**WORK ITEM:** Repeat the records word for word, starting at the line that contains "At what (x,y)" and continuing through the end of the records, with both ends included. Omit the pictures from your answer.

═════ INPUT MATERIAL

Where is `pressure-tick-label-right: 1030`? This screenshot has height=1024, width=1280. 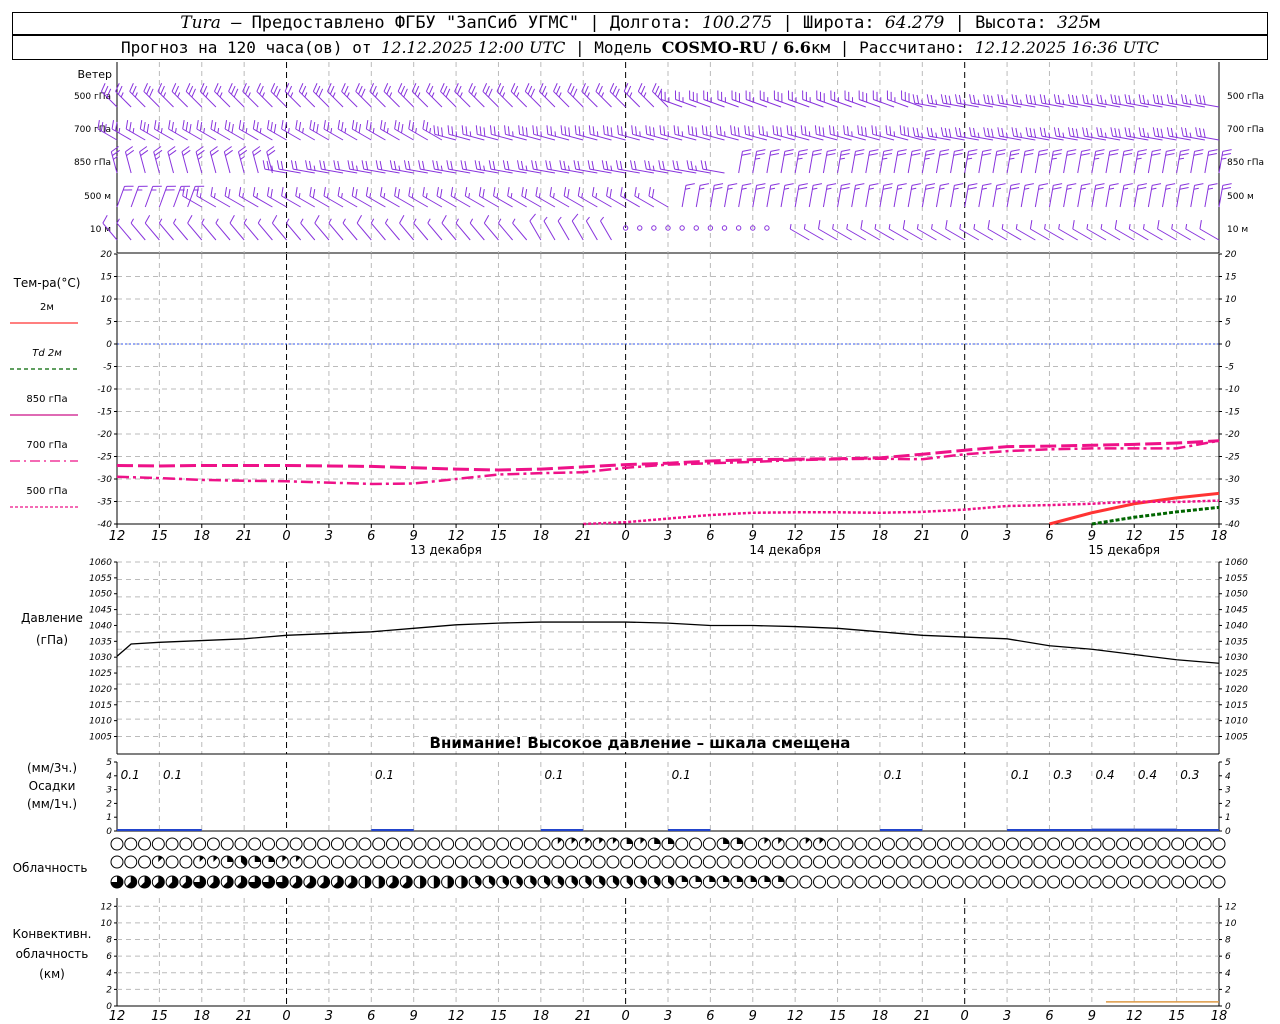 pressure-tick-label-right: 1030 is located at coordinates (1236, 658).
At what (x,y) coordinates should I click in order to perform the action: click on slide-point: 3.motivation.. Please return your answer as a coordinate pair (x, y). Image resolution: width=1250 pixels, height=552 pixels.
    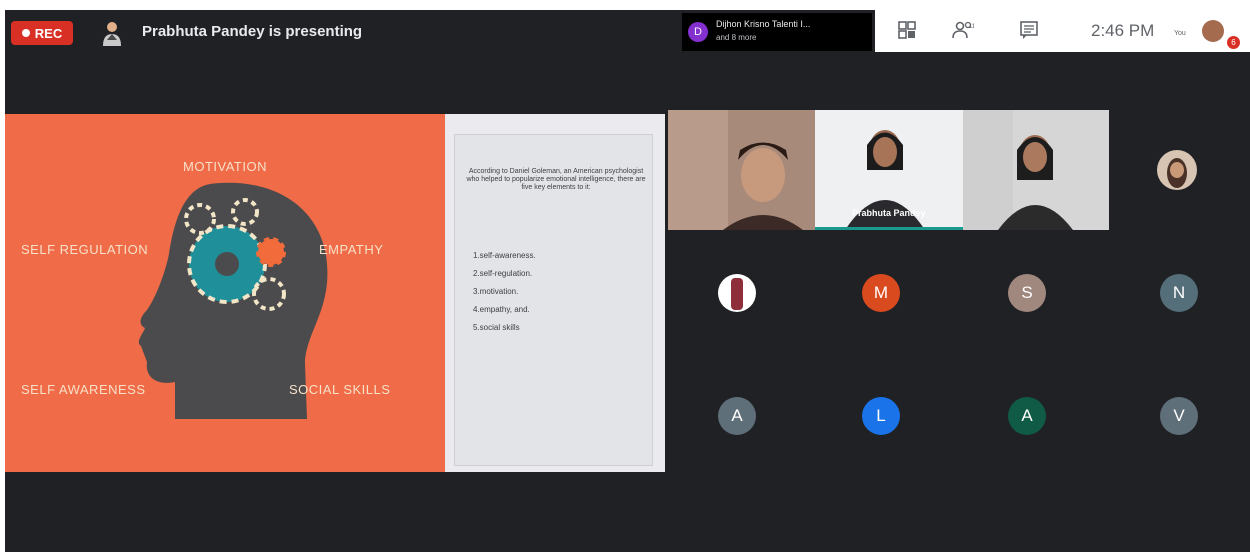
    Looking at the image, I should click on (496, 292).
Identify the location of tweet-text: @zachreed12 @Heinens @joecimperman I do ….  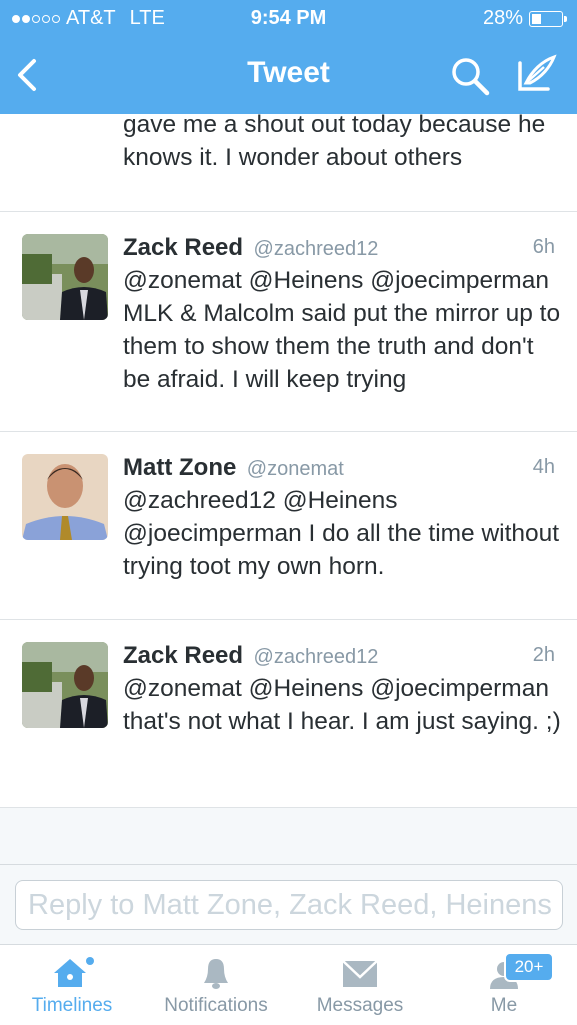
(342, 534).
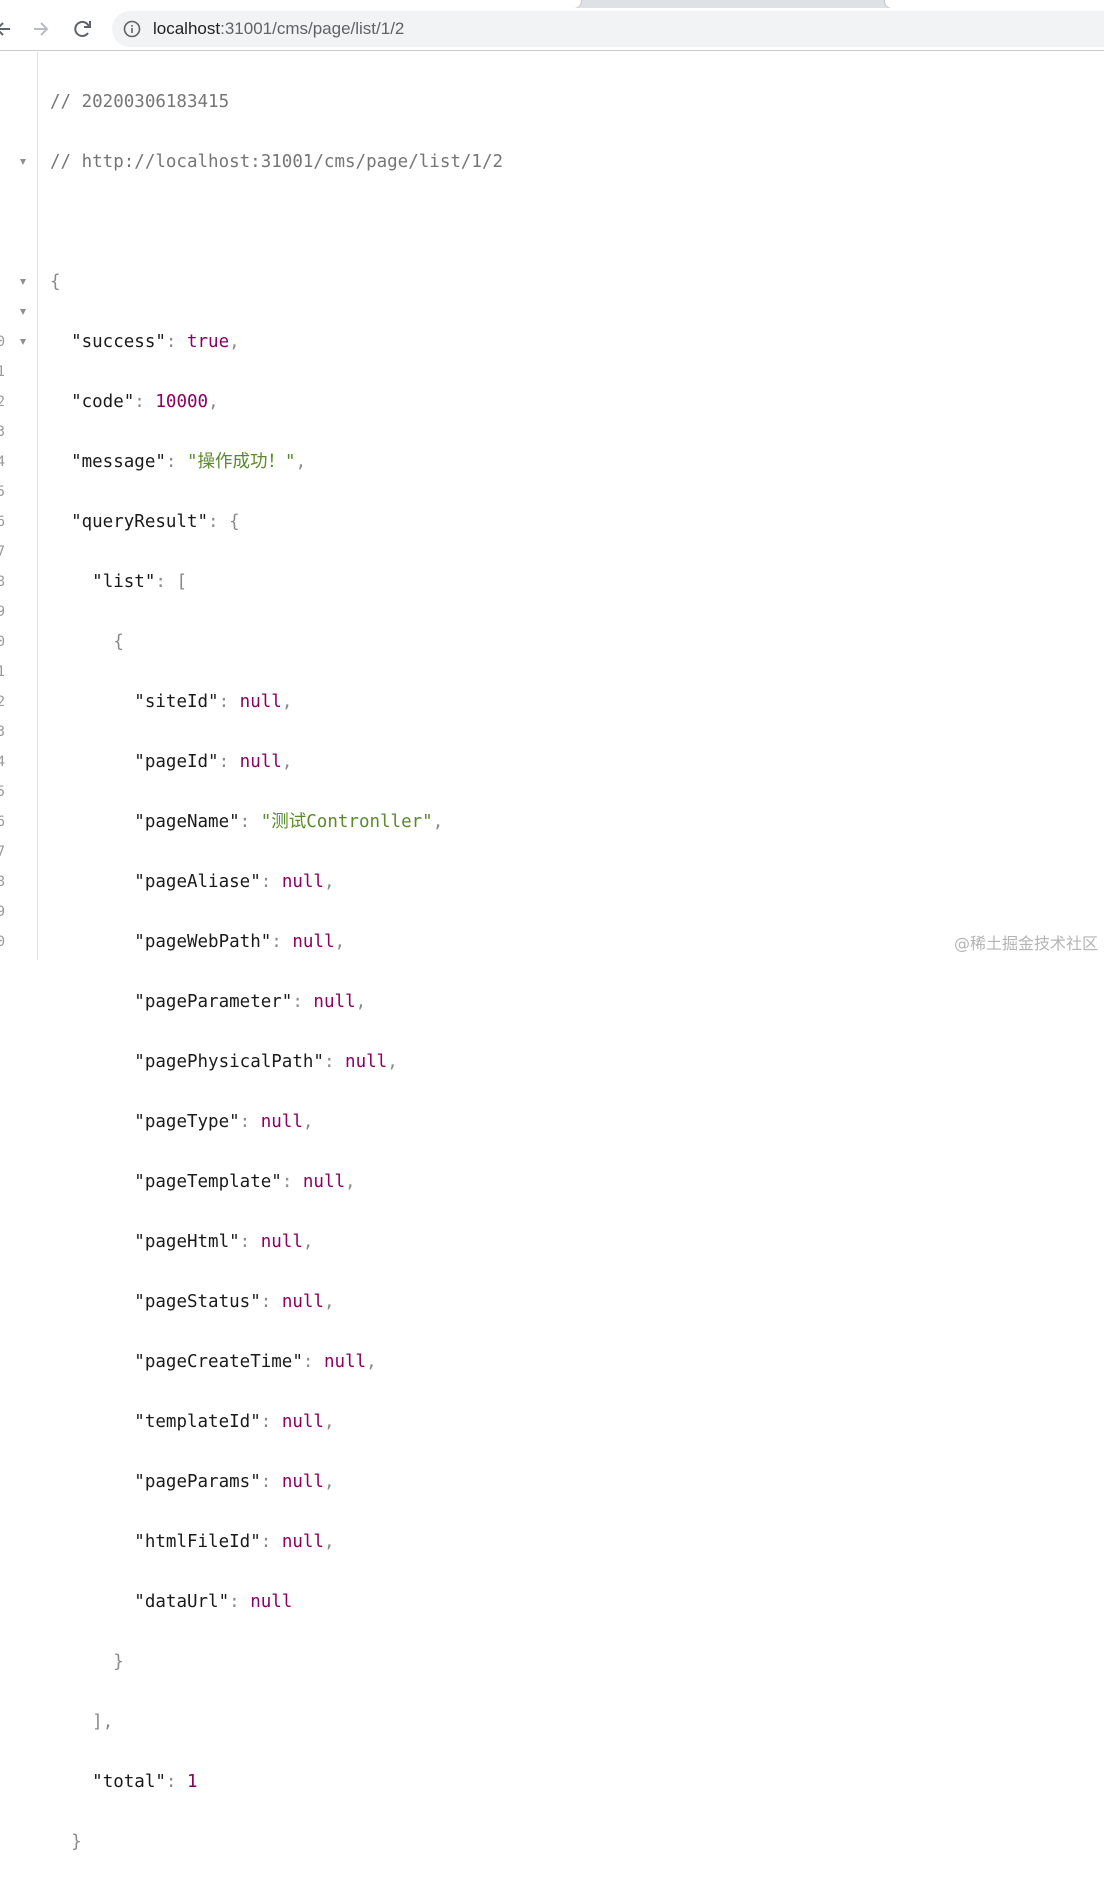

══════════

**RESULT:**
At what (x,y) coordinates should I click in order to perform the action: click on slide-point: 3.motivation.. Please return your answer as a coordinate pair (x, y). Image resolution: width=1250 pixels, height=552 pixels.
    Looking at the image, I should click on (496, 292).
Identify the location of tweet-text: @zachreed12 @Heinens @joecimperman I do ….  
(342, 534).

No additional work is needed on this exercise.